Department of Urology, University of California San Francisco, San Francisco, CA 94143, USA.
Urol Oncol. 2010 Sep-Oct;28(5):510-4. doi: 10.1016/j.urolonc.2008.11.019. Epub 2009 Jan 26.
Currently, there are few options other than cystectomy for the management of BCG refractory non-muscle invasive bladder cancer. We report our experience with intravesical combination chemotherapy using gemcitabine and MMC in such patients.
We identified all patients with non-muscle invasive bladder cancer who were BCG refractory or intolerant and had been treated with intravesical gemcitabine and MMC at our institution. Patients were treated with a combination of intravesical gemcitabine (1000 mg in 50 ml sterile water) followed sequentially by intravesical MMC (40 mg in 20 ml sterile water) every week for 6 weeks (induction). Induction therapy was followed by a maintenance regimen using the same dose of gemcitabine and MMC once a month for 12 months. Data regarding patient demographics and disease information such as previous intravesical therapy, previous cystoscopy, cytology results, time to recurrence, and side effect profile were collected.

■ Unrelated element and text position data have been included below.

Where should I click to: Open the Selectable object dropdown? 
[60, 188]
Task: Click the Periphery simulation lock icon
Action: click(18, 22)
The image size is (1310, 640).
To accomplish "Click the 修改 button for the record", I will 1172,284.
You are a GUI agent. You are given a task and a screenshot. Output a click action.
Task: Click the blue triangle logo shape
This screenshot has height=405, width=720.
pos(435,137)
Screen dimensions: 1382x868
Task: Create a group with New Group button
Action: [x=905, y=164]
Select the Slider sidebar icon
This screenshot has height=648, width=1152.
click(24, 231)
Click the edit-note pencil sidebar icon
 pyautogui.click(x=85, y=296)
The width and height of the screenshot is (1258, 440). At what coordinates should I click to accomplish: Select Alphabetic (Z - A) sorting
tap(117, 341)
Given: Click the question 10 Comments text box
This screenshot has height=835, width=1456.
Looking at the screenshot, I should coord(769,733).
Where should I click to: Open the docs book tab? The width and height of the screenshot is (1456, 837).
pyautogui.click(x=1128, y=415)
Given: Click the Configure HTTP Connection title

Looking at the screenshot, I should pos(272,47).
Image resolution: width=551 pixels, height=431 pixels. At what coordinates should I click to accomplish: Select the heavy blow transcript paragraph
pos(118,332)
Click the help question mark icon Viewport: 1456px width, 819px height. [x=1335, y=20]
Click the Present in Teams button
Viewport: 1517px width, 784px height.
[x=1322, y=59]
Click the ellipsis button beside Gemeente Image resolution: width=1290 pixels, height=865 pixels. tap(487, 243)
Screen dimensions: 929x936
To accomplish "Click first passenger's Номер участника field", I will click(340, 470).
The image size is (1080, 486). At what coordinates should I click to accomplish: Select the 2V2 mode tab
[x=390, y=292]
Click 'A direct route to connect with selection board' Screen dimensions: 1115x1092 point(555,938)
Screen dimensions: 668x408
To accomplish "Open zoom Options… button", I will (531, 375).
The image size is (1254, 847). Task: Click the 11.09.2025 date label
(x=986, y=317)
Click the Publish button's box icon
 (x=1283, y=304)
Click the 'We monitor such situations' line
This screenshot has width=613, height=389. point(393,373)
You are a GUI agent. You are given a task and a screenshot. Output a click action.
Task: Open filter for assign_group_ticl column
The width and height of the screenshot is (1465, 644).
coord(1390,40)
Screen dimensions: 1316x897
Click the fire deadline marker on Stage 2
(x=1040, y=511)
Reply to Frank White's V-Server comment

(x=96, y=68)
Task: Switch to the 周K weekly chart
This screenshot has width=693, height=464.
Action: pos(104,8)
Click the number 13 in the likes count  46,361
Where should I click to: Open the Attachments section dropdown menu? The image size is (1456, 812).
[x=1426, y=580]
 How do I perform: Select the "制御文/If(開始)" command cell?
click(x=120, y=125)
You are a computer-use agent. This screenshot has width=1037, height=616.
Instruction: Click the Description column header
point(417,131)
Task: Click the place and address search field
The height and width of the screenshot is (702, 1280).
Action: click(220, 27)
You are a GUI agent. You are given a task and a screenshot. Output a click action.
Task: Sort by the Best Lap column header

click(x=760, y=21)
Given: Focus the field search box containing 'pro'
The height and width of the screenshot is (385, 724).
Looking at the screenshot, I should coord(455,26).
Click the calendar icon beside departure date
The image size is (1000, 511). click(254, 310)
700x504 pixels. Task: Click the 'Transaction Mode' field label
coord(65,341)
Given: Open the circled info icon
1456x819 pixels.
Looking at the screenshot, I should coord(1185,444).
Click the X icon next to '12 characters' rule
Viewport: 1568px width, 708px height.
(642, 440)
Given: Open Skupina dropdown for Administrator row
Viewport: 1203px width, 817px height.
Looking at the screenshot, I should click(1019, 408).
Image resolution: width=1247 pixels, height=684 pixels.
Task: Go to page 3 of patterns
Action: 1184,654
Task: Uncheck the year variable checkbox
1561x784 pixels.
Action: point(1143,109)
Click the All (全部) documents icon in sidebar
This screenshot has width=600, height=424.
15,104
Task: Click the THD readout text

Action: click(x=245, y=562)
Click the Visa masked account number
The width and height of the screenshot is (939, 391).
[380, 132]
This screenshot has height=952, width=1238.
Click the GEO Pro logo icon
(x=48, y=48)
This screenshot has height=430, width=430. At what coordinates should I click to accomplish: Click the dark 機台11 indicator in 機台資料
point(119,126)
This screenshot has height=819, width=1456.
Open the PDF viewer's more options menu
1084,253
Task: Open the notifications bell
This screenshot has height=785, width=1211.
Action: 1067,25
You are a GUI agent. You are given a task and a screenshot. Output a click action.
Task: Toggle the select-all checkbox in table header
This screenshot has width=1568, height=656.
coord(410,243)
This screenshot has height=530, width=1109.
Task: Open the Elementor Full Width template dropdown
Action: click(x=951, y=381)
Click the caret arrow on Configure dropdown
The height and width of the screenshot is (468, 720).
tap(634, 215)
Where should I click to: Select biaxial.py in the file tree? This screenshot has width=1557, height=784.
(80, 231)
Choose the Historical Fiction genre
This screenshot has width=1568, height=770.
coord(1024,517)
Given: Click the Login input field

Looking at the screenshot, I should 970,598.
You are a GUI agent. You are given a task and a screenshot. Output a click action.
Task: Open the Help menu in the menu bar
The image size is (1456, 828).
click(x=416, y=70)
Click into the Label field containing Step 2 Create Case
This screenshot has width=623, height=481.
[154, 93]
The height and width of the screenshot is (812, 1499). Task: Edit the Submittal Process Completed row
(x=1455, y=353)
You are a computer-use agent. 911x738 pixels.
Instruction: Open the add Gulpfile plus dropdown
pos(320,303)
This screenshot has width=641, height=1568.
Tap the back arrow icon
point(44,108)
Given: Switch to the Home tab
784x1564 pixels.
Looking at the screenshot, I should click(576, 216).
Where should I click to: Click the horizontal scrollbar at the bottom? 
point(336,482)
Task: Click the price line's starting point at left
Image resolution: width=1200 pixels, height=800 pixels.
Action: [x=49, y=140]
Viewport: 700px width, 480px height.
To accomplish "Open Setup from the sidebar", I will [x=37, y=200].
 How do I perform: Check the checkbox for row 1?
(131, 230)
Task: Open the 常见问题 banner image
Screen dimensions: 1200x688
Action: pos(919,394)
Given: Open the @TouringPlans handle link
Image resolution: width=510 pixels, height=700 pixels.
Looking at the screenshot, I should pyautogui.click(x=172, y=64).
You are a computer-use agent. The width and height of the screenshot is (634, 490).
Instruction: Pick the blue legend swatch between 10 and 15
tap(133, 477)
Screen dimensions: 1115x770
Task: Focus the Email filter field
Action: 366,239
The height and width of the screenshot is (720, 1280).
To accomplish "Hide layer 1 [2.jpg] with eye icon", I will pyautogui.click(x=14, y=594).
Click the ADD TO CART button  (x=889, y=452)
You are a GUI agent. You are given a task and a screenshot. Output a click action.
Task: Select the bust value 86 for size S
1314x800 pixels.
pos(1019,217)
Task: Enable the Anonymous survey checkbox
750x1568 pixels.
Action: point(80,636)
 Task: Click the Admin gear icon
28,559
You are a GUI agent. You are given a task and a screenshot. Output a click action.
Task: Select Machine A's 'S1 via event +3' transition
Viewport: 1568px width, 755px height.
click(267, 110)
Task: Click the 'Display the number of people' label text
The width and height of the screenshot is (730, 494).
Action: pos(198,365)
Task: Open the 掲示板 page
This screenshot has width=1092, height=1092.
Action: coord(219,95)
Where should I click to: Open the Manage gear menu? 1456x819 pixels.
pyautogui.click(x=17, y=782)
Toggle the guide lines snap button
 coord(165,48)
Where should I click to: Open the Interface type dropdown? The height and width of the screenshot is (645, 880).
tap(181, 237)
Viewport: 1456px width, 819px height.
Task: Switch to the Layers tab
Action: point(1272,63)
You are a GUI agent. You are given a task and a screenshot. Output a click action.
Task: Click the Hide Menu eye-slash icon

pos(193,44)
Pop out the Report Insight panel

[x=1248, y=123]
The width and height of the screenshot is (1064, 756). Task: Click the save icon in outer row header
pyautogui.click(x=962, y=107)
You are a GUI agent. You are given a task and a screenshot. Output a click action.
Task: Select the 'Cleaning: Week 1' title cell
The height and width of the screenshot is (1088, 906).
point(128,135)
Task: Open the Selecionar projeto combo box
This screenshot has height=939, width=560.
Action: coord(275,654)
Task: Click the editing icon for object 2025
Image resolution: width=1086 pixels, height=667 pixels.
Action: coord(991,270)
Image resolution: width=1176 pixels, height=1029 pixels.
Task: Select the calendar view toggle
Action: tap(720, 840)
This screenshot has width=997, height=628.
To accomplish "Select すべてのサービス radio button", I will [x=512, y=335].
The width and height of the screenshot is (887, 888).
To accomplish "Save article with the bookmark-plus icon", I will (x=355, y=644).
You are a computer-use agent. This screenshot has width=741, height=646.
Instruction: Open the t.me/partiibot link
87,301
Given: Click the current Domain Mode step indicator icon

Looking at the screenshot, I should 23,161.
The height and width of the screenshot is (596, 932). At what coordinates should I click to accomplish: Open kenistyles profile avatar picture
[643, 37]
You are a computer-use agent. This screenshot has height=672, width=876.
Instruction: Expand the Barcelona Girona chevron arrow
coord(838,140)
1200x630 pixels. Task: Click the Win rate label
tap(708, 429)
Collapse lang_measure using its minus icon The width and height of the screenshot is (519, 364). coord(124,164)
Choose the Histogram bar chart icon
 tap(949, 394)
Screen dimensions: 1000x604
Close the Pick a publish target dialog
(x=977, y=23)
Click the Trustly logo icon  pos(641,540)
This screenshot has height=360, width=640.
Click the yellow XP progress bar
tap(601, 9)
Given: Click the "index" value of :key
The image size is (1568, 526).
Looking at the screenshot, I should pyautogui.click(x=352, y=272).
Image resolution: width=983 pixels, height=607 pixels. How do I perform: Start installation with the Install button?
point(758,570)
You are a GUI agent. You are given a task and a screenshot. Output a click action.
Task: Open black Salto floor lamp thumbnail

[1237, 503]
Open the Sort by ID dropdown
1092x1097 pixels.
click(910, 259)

A total of 10 patients (6 male and 4 female) aged 48 to 85 years (median 67 years) underwent treatment with a median follow-up of 26.5 months (4-34 months). Six patients were recurrence free and have maintained their response at a median of 14 months (4-34 months). Four patients had biopsy proven recurrence. Median time to recurrence was 6 months (range 4-13 months). The therapy was well tolerated in all patients. There were no major complications. Two patients experienced irritative lower urinary tract symptoms, which did not require cessation of therapy and one experienced a maculopapillary rash that improved with benadryl.
In patients with recurrent BCG refractory bladder cancer, intravesical combination chemotherapy with gemcitabine and MMC appears to be well tolerated and yields a response in a good proportion number of patients.
目前,除了膀胱切除术之外,对于卡介苗难治性非肌肉浸润性膀胱癌患者,几乎没有其他选择。我们报告了在这些患者中使用吉西他滨和丝裂霉素 C 进行膀胱内联合化疗的经验。
我们确定了所有在我们机构接受过卡介苗难治性或不耐受性非肌肉浸润性膀胱癌治疗且接受过膀胱内吉西他滨和丝裂霉素 C 治疗的患者。患者每周接受一次膀胱内吉西他滨(1000mg 溶于 50ml 无菌水中)联合丝裂霉素 C(40mg 溶于 20ml 无菌水中),共 6 周(诱导期)。诱导治疗后,采用相同剂量的吉西他滨和丝裂霉素 C 每月 1 次进行维持治疗 12 个月。收集患者的人口统计学和疾病信息,如既往膀胱内治疗、既往膀胱镜检查、细胞学结果、复发时间和副作用情况。
共有 10 名患者(6 名男性和 4 名女性),年龄 48 至 85 岁(中位年龄 67 岁),中位随访时间为 26.5 个月(4-34 个月)。6 名患者无复发,中位缓解时间为 14 个月(4-34 个月)。4 名患者活检证实复发。中位复发时间为 6 个月(范围 4-13 个月)。所有患者均能耐受该治疗,无严重并发症。2 名患者出现刺激性下尿路症状,但无需停止治疗,1 名患者出现斑丘疹皮疹,用苯海拉明后改善。
对于复发的卡介苗难治性膀胱癌患者,膀胱内联合化疗使用吉西他滨和丝裂霉素 C 似乎具有良好的耐受性,并能使相当比例的患者获得缓解。